Vietnam Food and Drink
Vietnamese cooking is fresh, flavourful and usually superb, as the profusion of Vietnamese restaurants in New York, London and Berlin attests. Within the country, there’s a plethora of regional variations. And as in all parts of the region, rice or noodles usually form the initial basis of a meal.
Not surprisingly, fish is plentiful. There’s a reliance on fresh herbs and vegetables, as well as the gloriously pungent presence of shrimp paste and fermented fish sauce. Vietnamese cuisine is generally considered healthy.
Pho: An omnipresent noodle soup, usually with meat.
Nem: Spring rolls with pork, noodles, eggs and mushrooms wrapped in rice paper, sometimes fried and served hot.
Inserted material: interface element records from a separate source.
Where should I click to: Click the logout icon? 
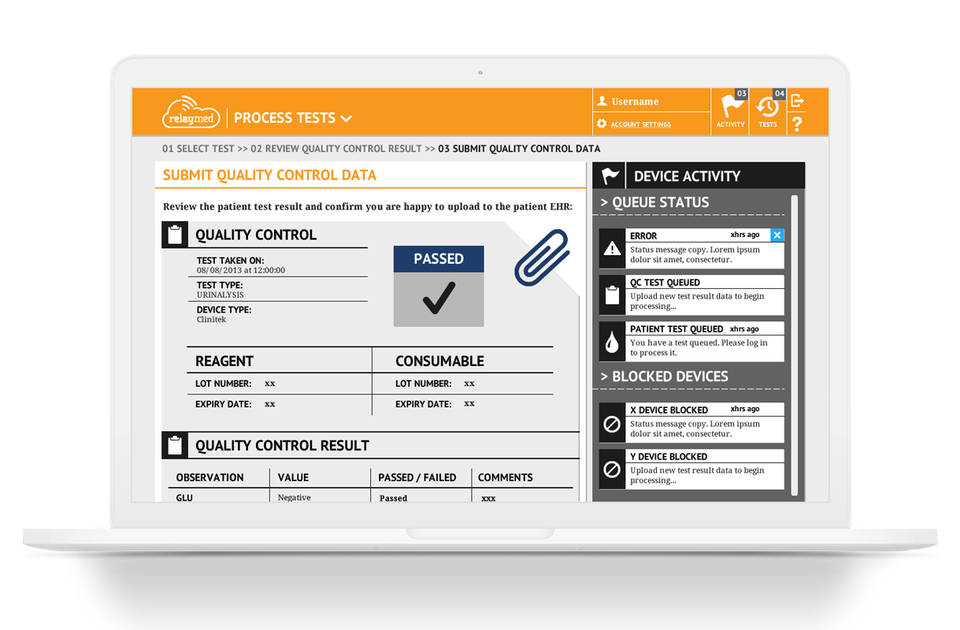797,101
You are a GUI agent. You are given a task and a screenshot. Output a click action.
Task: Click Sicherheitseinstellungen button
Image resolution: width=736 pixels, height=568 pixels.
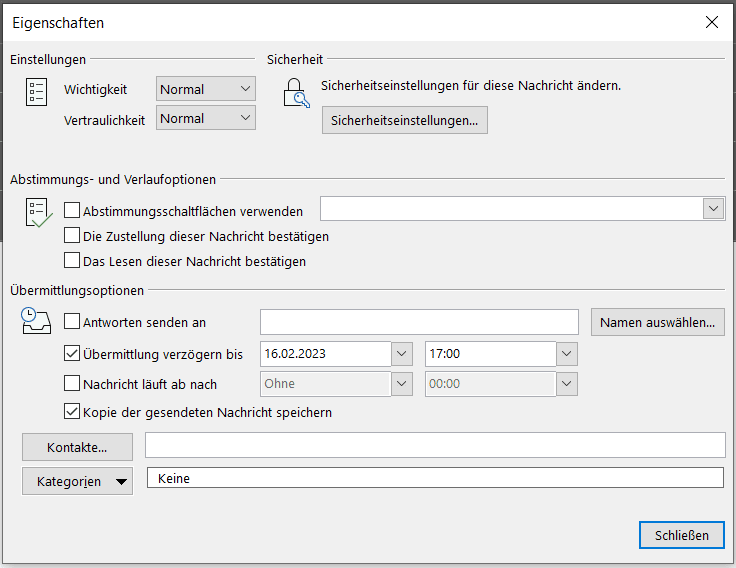[x=404, y=120]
Banh chung: Sticky rice wrapped in large leaves and cooked for up to 48 hours, to be eaten cold at any time.
Nuoc mam: Fermented fish sauce, widely used.
Bun cha: Grilled pork with cold rice noodles and a big bowl of salad leaves.
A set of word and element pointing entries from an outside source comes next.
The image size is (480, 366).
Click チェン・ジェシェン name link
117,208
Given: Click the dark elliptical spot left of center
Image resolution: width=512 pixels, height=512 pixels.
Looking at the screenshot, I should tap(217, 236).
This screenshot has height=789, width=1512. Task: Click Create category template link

Banh bao: A steamed dumpling typically stuffed with onions, pork and other ingredients.
Banh mi: A French baguette stuffed with pickled daikon and carrot, chili, coriander, cucumber and various meats.
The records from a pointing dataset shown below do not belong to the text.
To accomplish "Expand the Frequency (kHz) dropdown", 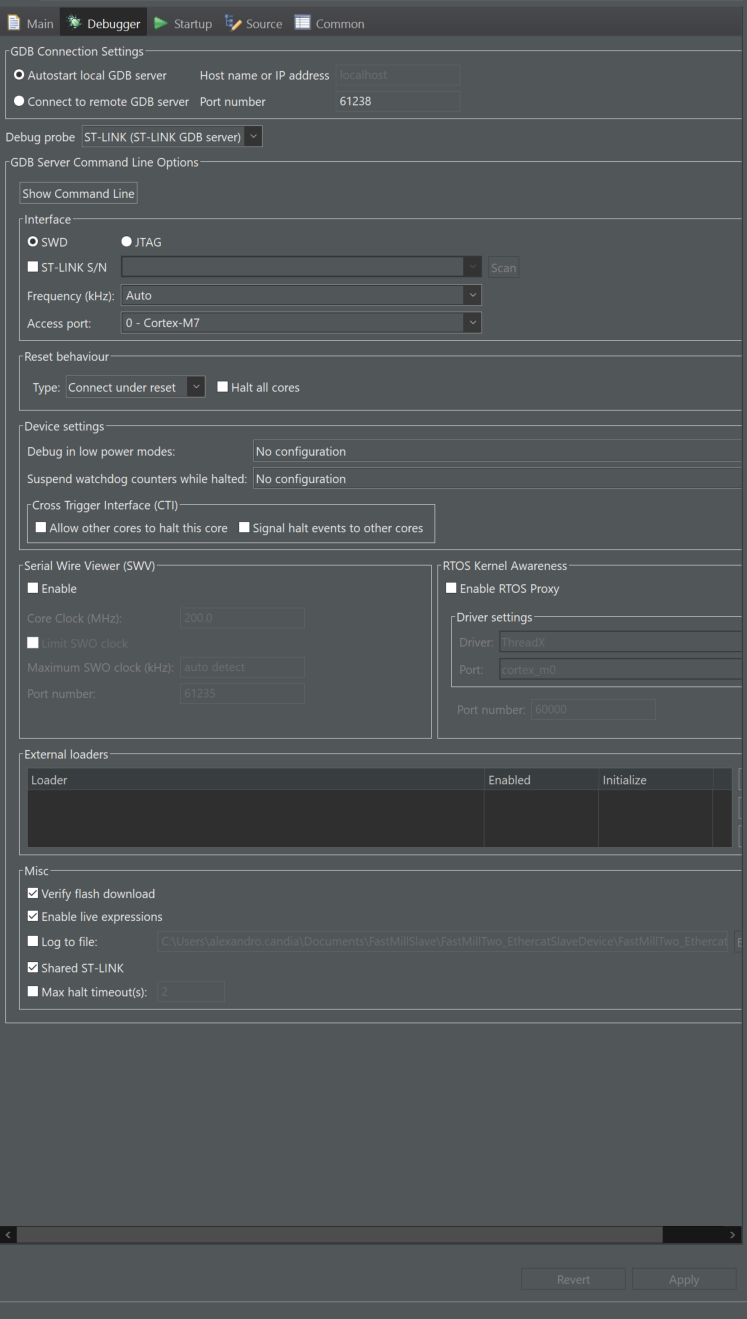I will pyautogui.click(x=472, y=296).
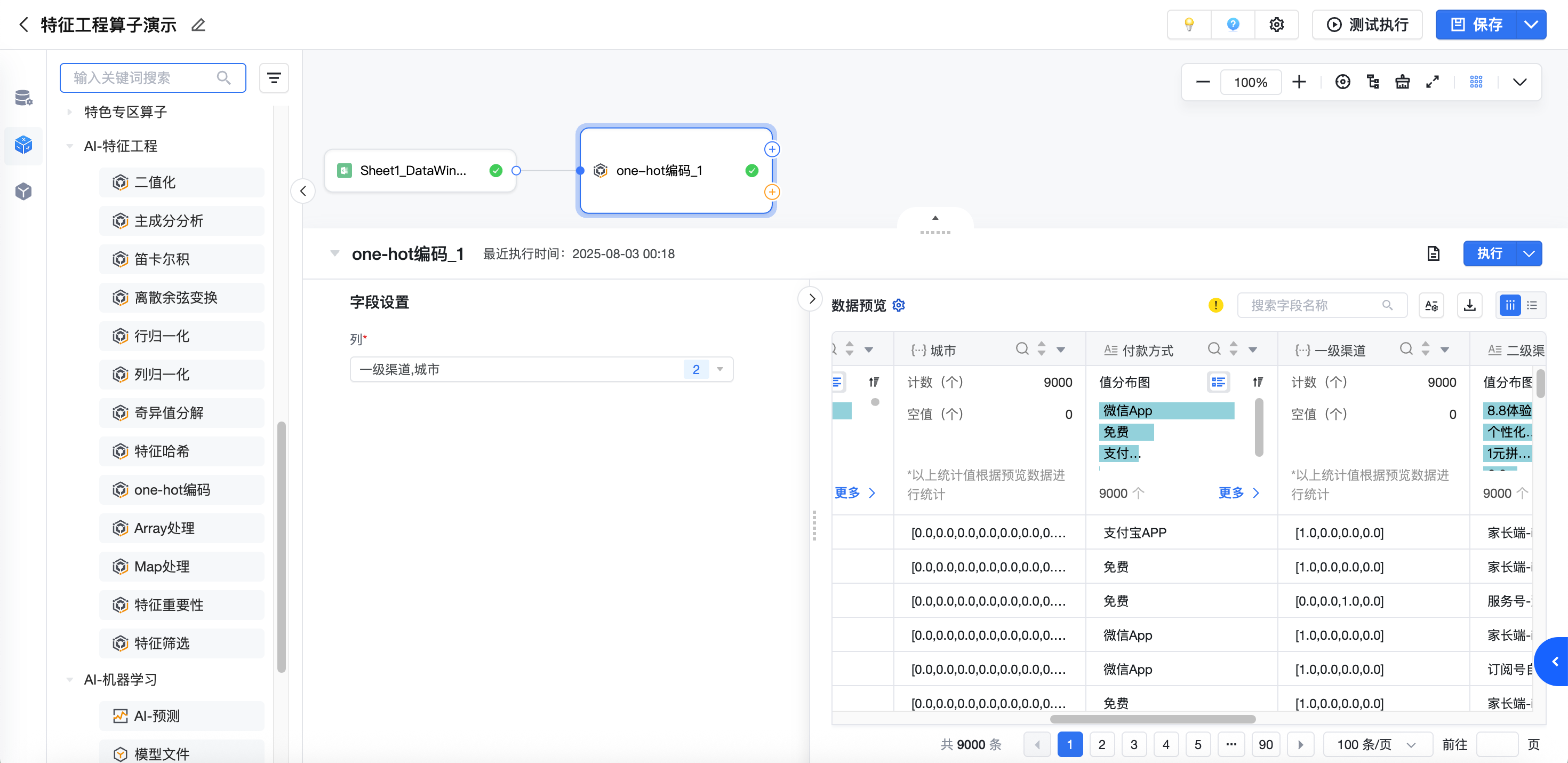Click the lightbulb tips icon

pyautogui.click(x=1188, y=25)
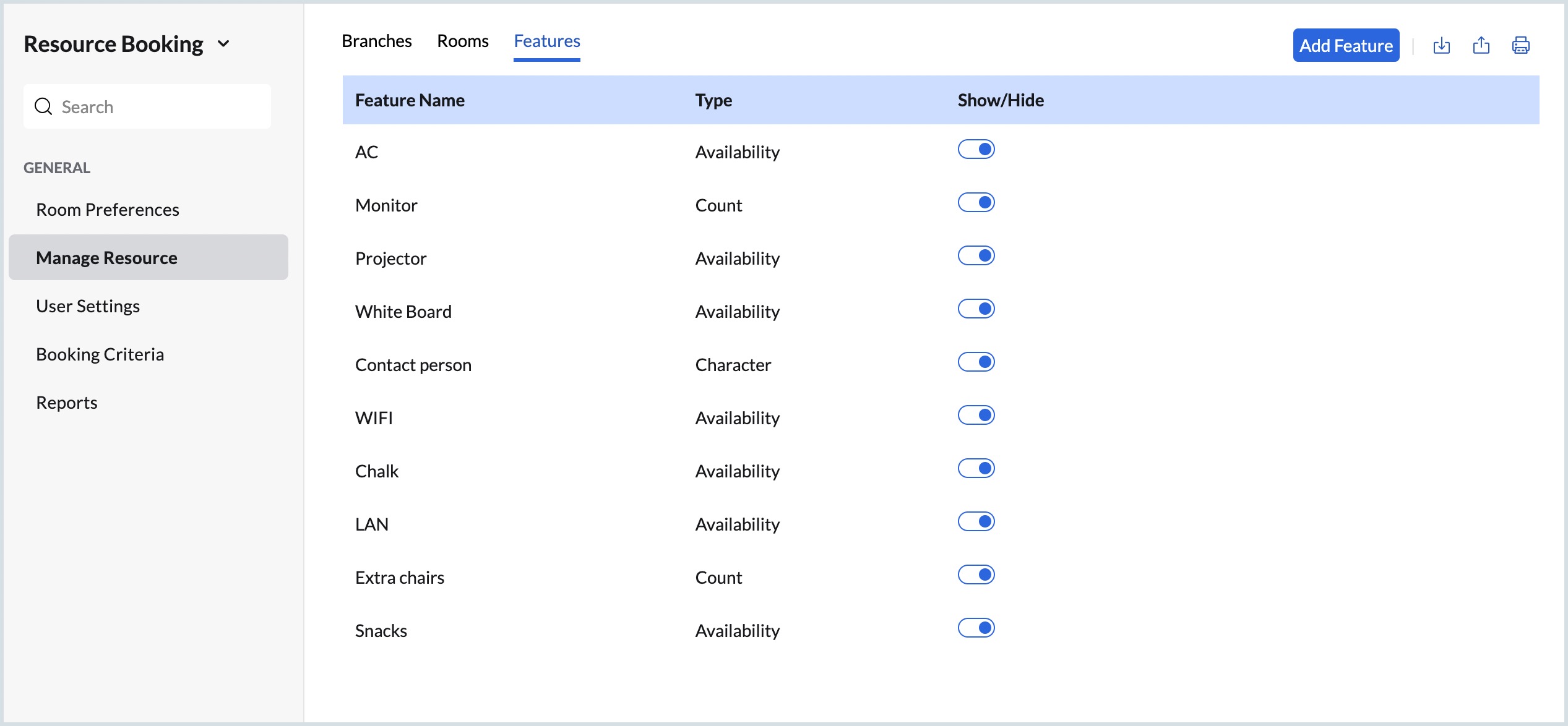Hide the Monitor feature

tap(976, 202)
Com hen: Rice served with clams. Popular in Hue.
Lau: Vietnamese hot pot.
Bia hoi: Fresh beer produced daily and served cold in small, local bars. It is not particularly alcoholic but very refreshing.
Coffee: Vietnam is the world’s second largest producer of coffee and the local brew is usually served with condensed milk.
Tipping is now quite customary, especially in tourist areas, and is much appreciated in a country where salaries are still low. Upscale restaurants and hotels may add a 5-10% service charge to the bill.
16 for beer and wine; 18 for distilled alcoholic drinks.